The appendix tests model substitution. On Game of 24, GPT-3.5 ToT reaches 19% versus GPT-4 ToT at 74%. GPT-4 generation plus GPT-3.5 evaluation reaches 64%, while GPT-3.5 generation plus GPT-4 evaluation reaches 31%, suggesting generation quality is the primary bottleneck and cheaper evaluators may be viable.

Historical Effect

ToT made explicit test-time search a mainstream LLM method. It translated classical AI search ideas into an API-era pattern: generate candidate thoughts, evaluate them with the same or another LM, and use BFS/DFS control logic outside the model. Historically, this helped distinguish "reasoning capability in weights" from "reasoning obtained by spending inference budget."

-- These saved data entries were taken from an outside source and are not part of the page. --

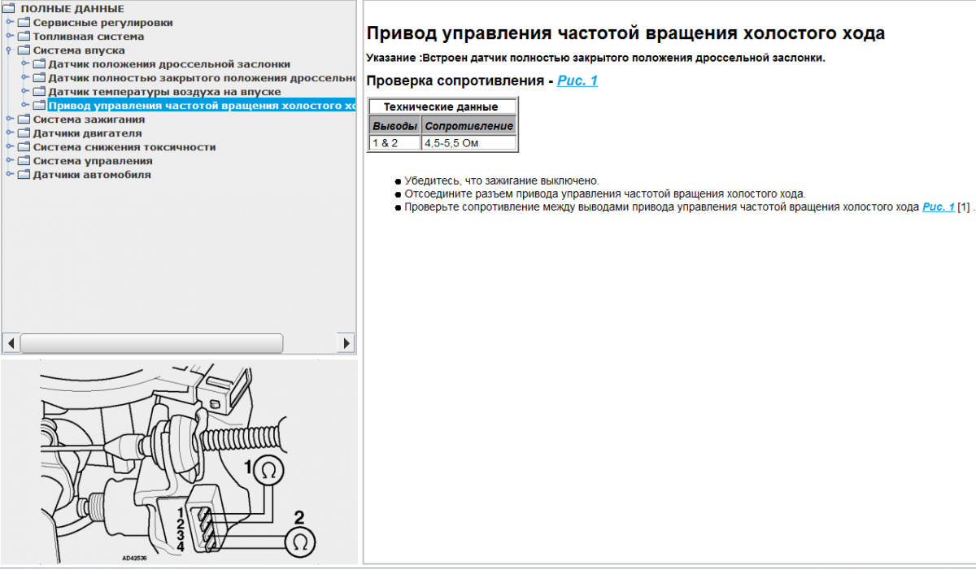Click the document icon beside "Датчики двигателя"
The image size is (976, 570).
click(22, 131)
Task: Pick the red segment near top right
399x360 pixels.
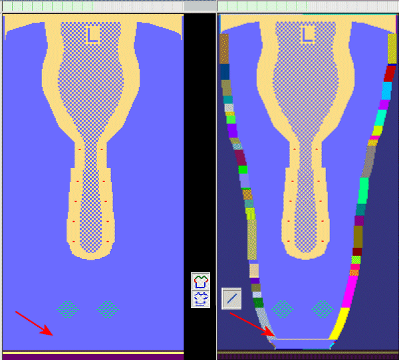Action: tap(390, 72)
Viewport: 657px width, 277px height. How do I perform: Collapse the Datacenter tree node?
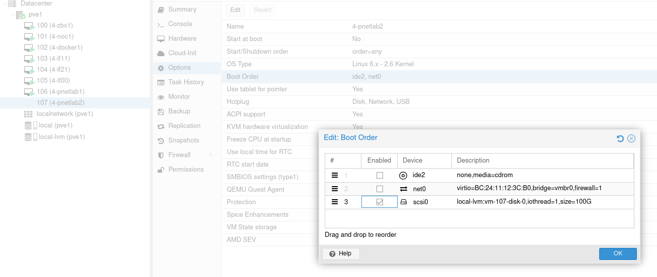tap(4, 4)
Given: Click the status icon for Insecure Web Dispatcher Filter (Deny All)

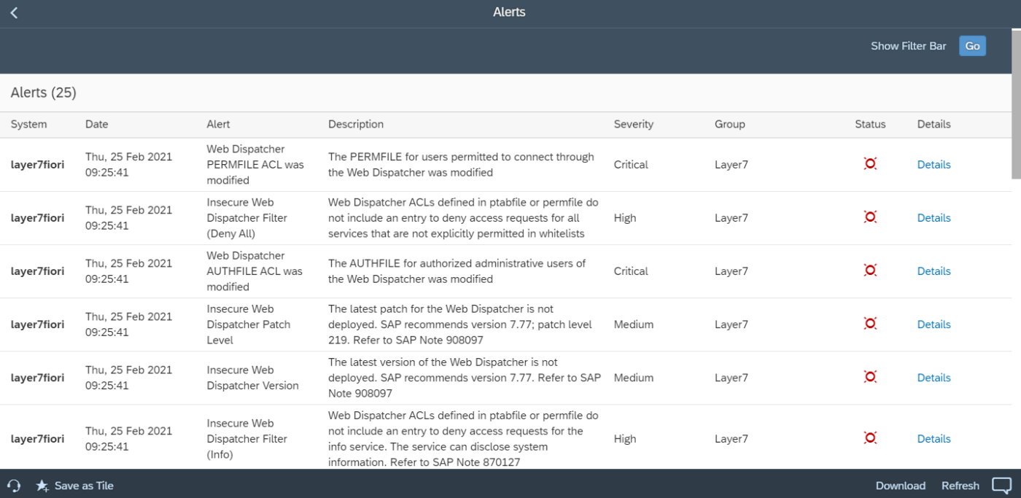Looking at the screenshot, I should [870, 217].
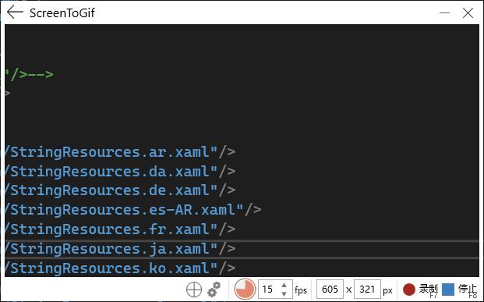Close the ScreenToGif recorder window
Viewport: 484px width, 302px height.
click(x=468, y=13)
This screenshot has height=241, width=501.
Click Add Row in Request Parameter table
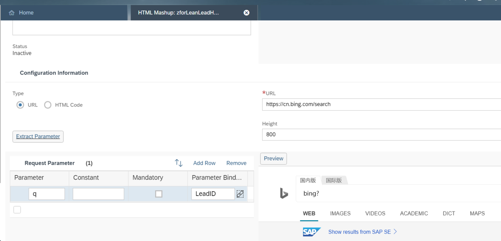pos(204,163)
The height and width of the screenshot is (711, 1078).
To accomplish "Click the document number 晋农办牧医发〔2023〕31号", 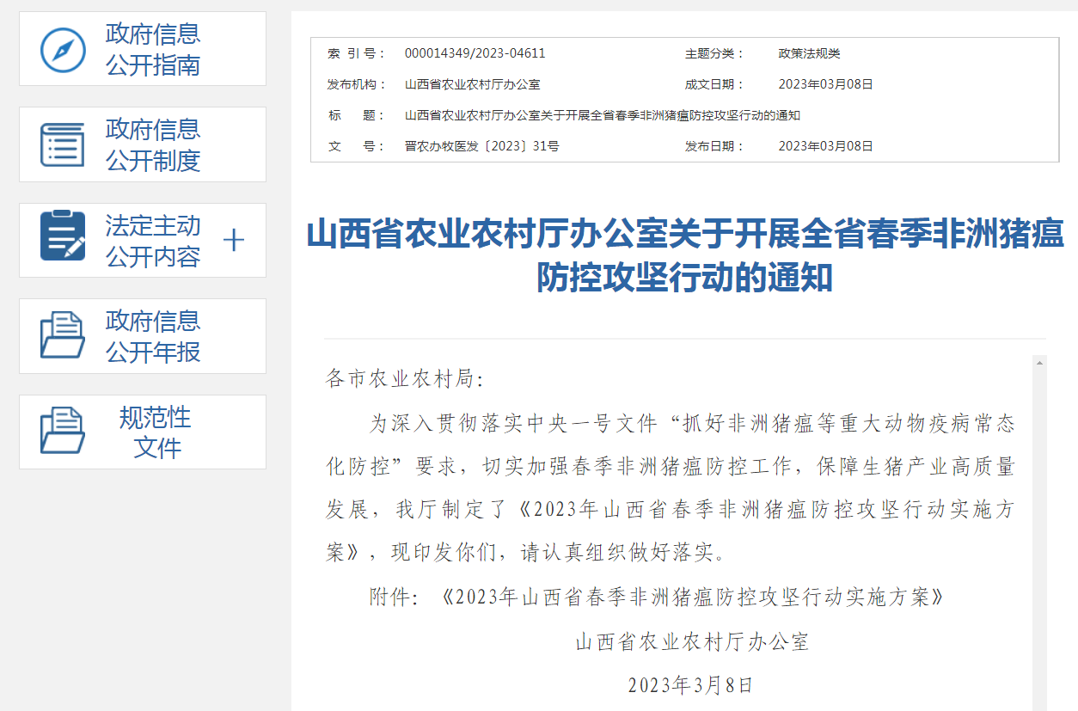I will pyautogui.click(x=481, y=146).
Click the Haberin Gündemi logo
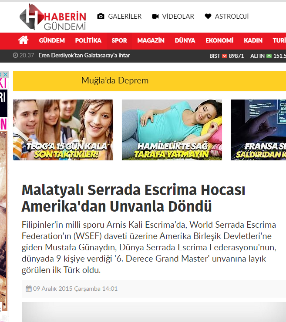This screenshot has width=286, height=322. click(53, 17)
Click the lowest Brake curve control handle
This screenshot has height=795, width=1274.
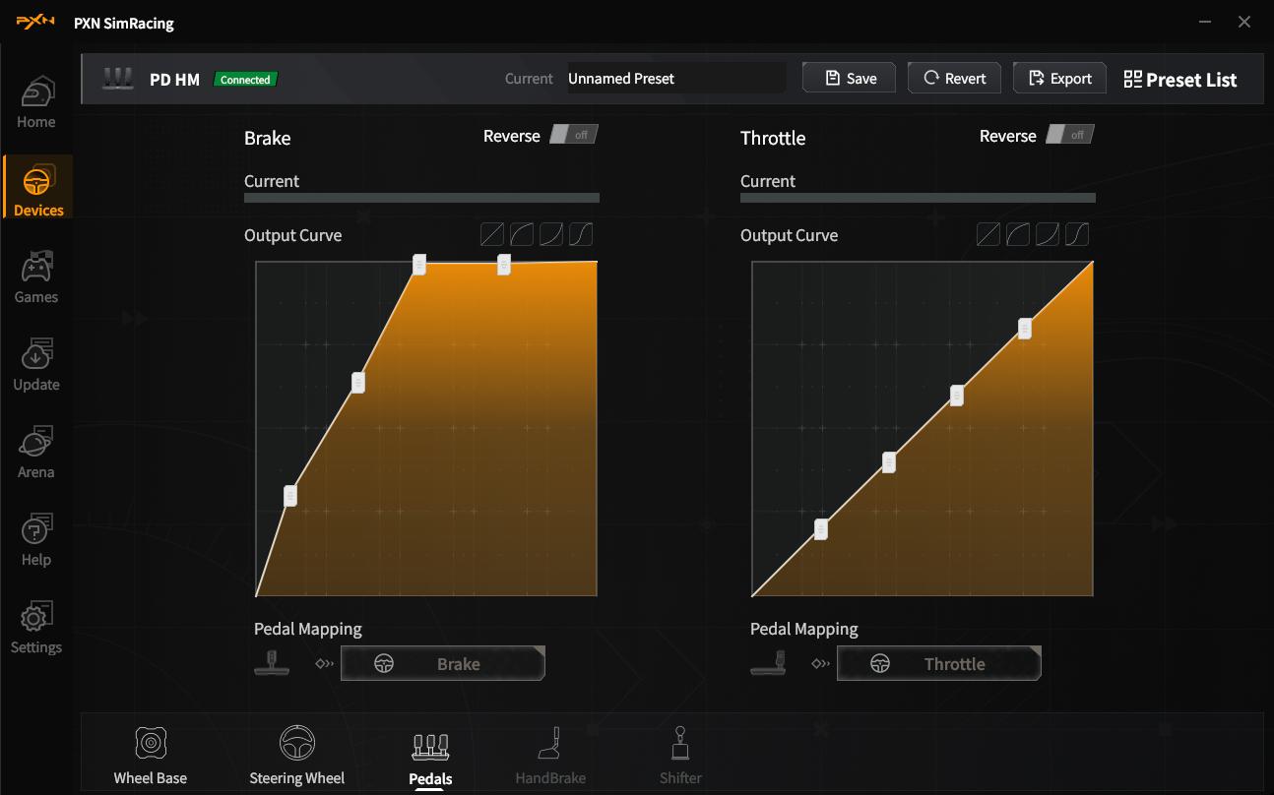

The paper also made cost accounting part of reasoning evaluation. Its token and dollar tables show that better performance often arrives by spending more inference, but not all spending is equal. Structured search beats independent sampling on the showcased tasks because it allocates computation to branch selection, lookahead, and pruning.

Limits

Hardware is not reported, and the API setting hides batching, latency, and serving details. The token/dollar estimates are therefore the only reliable compute measurements in the local source. ToT can be expensive: the authors state it may require 5 to 100 times more generated tokens than CoT depending on prompts and search algorithms. It also requires task-specific thought decomposition, proposal prompts, evaluators, and search limits.

The method works best when intermediate states can be evaluated. It is less clearly useful for tasks GPT-4 already solves with CoT, tasks where external knowledge is the bottleneck, or open-ended tasks where value prompts are noisy.